Rome fell because the dictators ruined the Roman economy and the institutions that had made it prosperous. Rome was falling apart before the barbarian invasions. How did the Caesars do that? They were profligate spenders. As emperors with absolute power usually do, they thought big: infrastructure (roads, temples, palaces), a huge bureaucracy, and, as the key to maintaining their power they had a very large, loyal, and well paid army. As a consequence, massive government spending far outstripped revenue. They had what today we call a deficit problem—Jeffrey Harding

In this issue

Why the Constrained Spending in August's ‘Build, Build, and Build’? NG’s Borrowing and Cash Stockpile Hits New Record High!
-What Happened to Build, Build, and Build Last August?
-Public Work Spending Remained Subdued in August, NG Spent More on Subsidies
-August Revenues Improve on BIR Collections, BoC and Non-Tax Revenues Stagnate
-Unsustainable Impact from the Crowding Out Syndrome: NG’s Record Financing and Historic Cash Hoard! 
-Conclusion

Why the Constrained Spending in August's ‘Build, Build, and Build’? NG’s Borrowing and Cash Stockpile Hits New Record High!

What Happened to Build, Build, and Build Last August?

I asked this question last July, whatever happened to “build, build, and build”?


Or what happened to the commitments by the National Government (NG) to engage in massive and aggressive infrastructure spending?

Are these not supposed to function as a bulwark from the influences against adverse external forces?
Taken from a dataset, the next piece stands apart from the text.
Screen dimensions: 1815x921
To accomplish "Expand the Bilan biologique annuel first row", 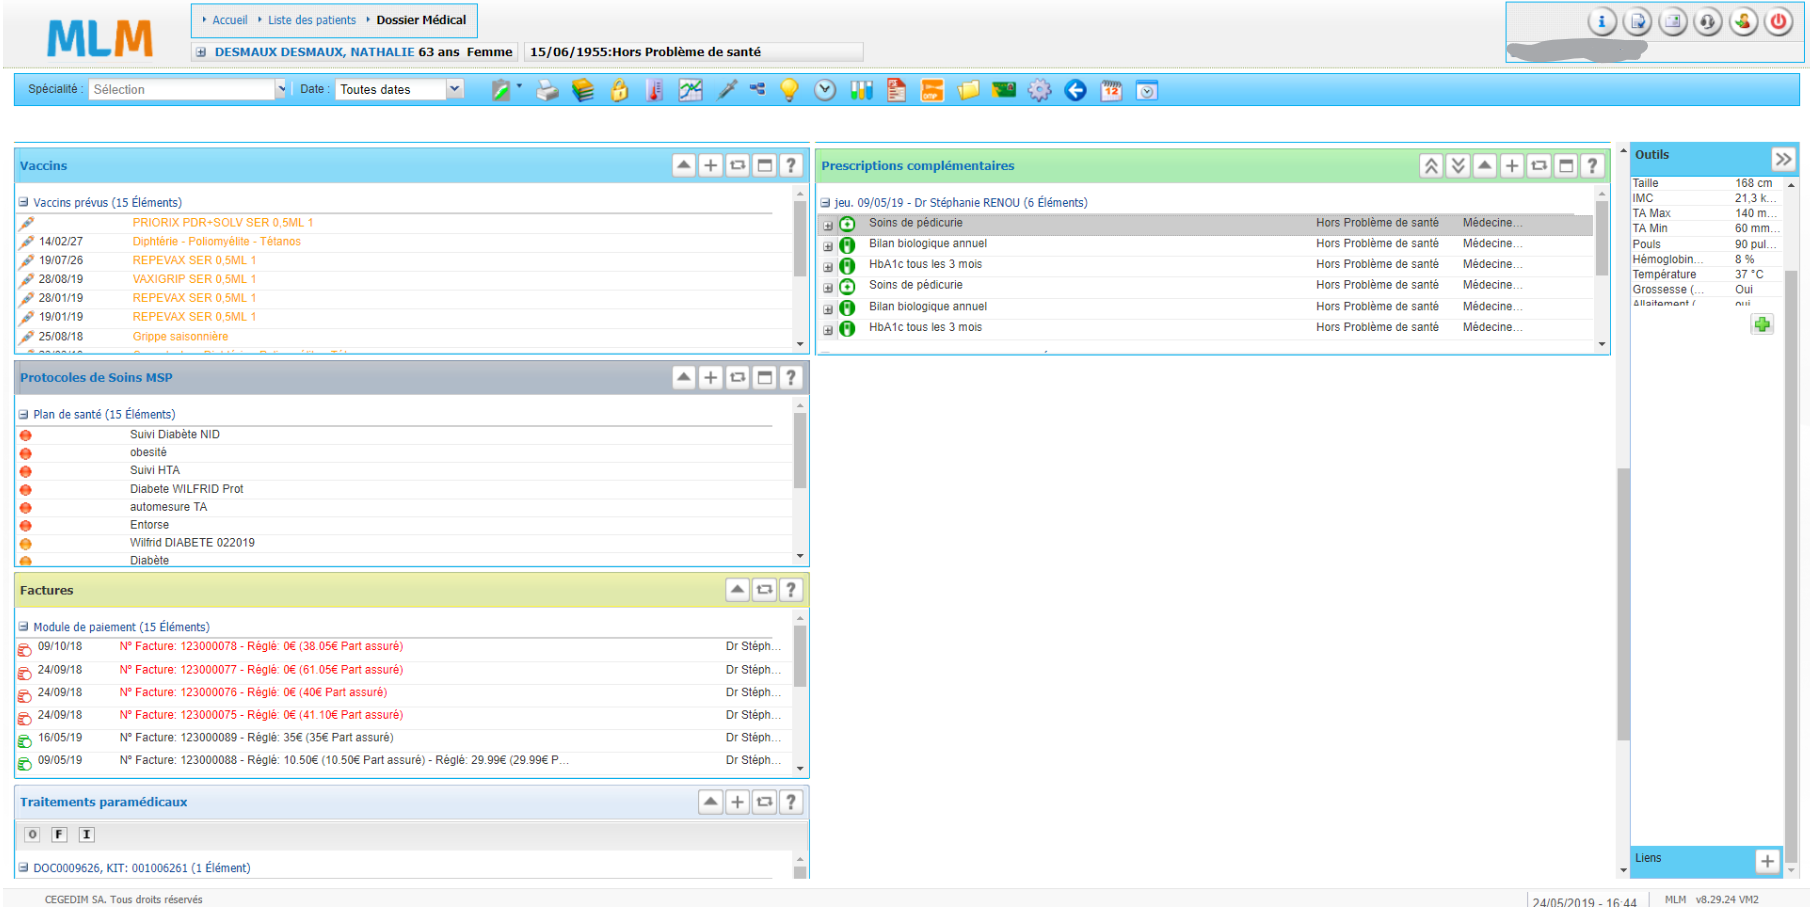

Here’s a sample of the administration’s vow to use fiscal stimulus as ‘automatic stabilizer from external influences’. From the Inquirer (September 24): The Philippines can weather any disruptions that a potential global economic slowdown or a financial crisis may bring, thanks to the country’s strong fundamentals and a vigilant monetary regulator, the head of the central bank said. Speaking before Euromoney’s Philippine Investment Forum on Tuesday, Sept. 24, Bangko Sentral ng Pilipinas (BSP) Gov. Benjamin Diokno also noted that the Duterte administration’s commitment to its P9-trillion infrastructure buildup program will help fuel “high, sustainable and more inclusive economic growth.”
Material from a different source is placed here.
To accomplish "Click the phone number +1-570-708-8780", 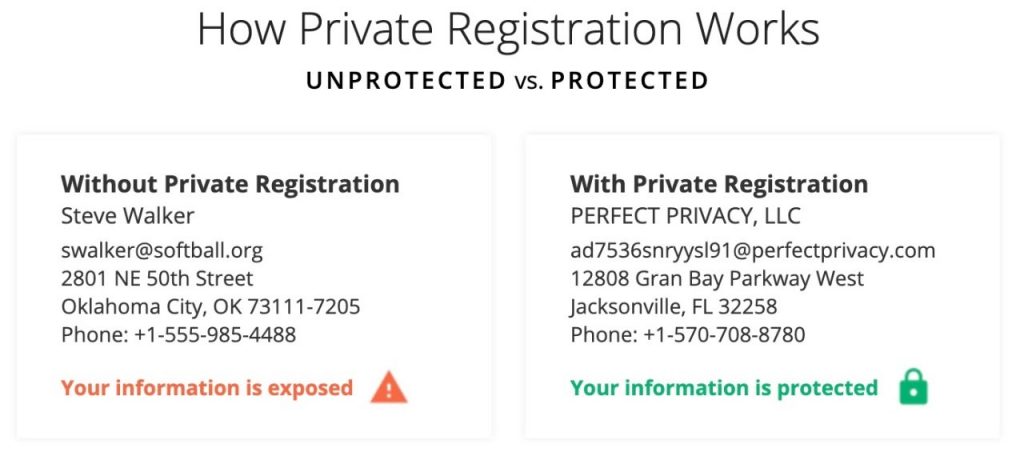I will (x=724, y=335).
It’s been a quarter past the signing of the 2019 national budget by the political leadership. Nonetheless, based on the Bureau of Treasury’s data, the ambitious infrastructure projects have been nowhere to be found. Why?
Figure 1
True, in August, public outlays expanded 8.78% to Php 282.233 billion from Php 259.46 billion a year ago; however, NG revenues increased 8.9% to Php 279.75 billion from Php 256.9 billion, resulting in a deficit of ONLY Php 2.488 billion for the month. (figure 1, table)

But the spending growth in August barely compensated for the earlier miss.
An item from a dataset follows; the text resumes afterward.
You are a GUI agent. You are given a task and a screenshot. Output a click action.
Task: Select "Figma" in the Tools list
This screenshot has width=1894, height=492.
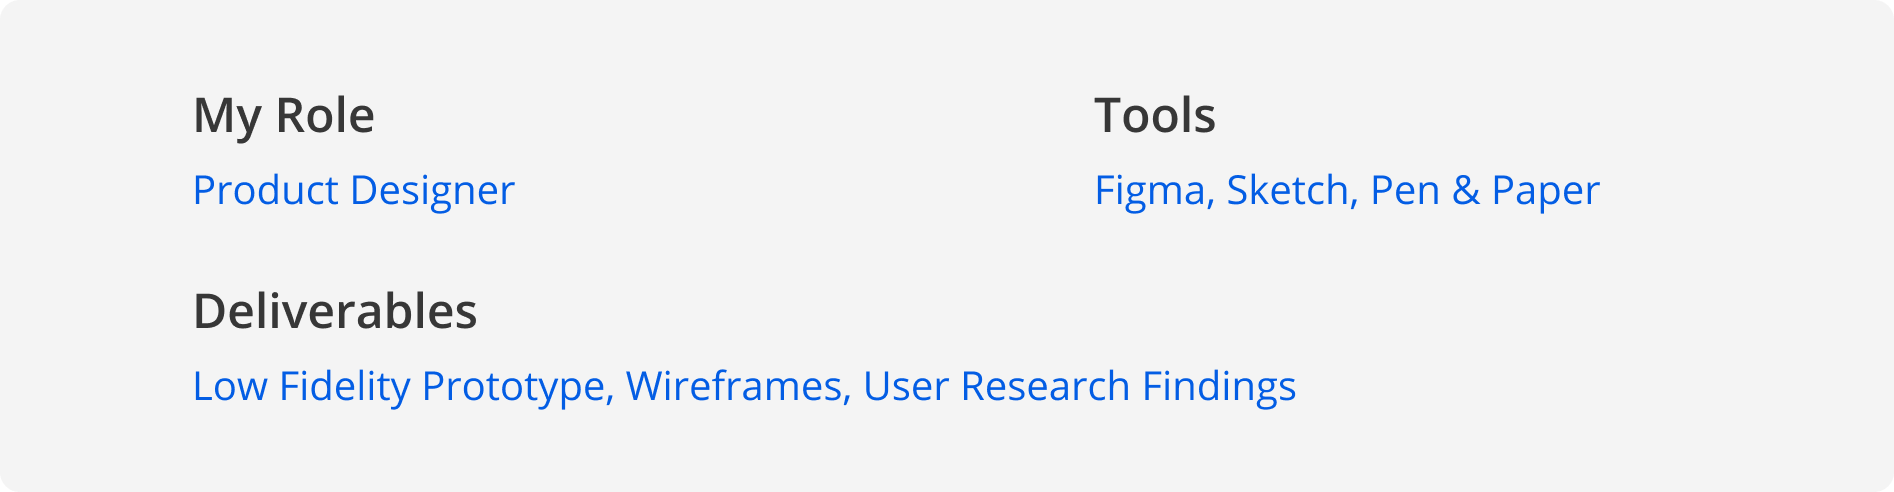[1150, 191]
In the eight months of the year, public spending grew by a measly .94% to Php 2.212 trillion from Php 2.191 trillion a year ago, in the face of total collections, which expanded by 9.54% to Php 2.091 trillion from Php 1.909 trillion over the same period. As a consequence, the aggregate deficit for the period reached Php 120.43 billion down 57.29% from Php 281.987 billion a year ago. (figure 1, table)

The NG has set a deficit-to-GDP ratio of 3.2% or Php 631.5 billion for 2019. The eight-month deficit represents ONLY 19.07% of this year’s target.

With a lot of catching up to do in the last 4-months of the year, will the NG fulfill its promise by accelerating the rate of public spending?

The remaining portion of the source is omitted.